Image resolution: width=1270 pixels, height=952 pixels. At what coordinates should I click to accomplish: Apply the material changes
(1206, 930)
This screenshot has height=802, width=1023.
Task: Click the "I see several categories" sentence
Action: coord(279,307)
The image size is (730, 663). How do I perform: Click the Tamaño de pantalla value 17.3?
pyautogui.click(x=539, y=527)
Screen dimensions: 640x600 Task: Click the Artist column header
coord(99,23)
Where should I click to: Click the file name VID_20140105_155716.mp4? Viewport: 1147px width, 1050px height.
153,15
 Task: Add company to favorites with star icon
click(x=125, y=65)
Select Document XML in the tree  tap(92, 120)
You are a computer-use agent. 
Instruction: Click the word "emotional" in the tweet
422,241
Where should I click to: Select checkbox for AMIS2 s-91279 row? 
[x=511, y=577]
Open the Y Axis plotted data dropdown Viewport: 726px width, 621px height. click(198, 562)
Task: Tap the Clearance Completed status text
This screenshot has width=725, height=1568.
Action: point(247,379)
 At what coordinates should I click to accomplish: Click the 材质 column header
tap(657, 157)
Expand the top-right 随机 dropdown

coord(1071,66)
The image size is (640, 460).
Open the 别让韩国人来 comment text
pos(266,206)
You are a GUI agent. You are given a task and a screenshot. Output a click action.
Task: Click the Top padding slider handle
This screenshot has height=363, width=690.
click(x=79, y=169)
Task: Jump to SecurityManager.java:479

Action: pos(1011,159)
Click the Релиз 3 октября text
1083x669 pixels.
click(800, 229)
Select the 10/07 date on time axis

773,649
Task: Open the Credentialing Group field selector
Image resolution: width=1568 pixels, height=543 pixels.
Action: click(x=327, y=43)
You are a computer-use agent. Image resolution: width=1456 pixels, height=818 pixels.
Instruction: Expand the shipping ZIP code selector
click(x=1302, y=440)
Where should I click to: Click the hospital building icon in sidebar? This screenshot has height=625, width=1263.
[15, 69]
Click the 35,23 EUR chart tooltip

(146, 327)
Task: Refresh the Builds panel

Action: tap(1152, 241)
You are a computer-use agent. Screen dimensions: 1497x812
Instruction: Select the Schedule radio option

# Instructions for the task:
Which lines above contain the word "agent"? Copy all of them.

# Result for this exercise:
You are a computer-use agent. 
You are a GUI agent. You are given a task and a screenshot. Output a click action.
You are a computer-use agent. Image resolution: width=1456 pixels, height=818 pixels.
You are a computer-use agent. Screen dimensions: 1497x812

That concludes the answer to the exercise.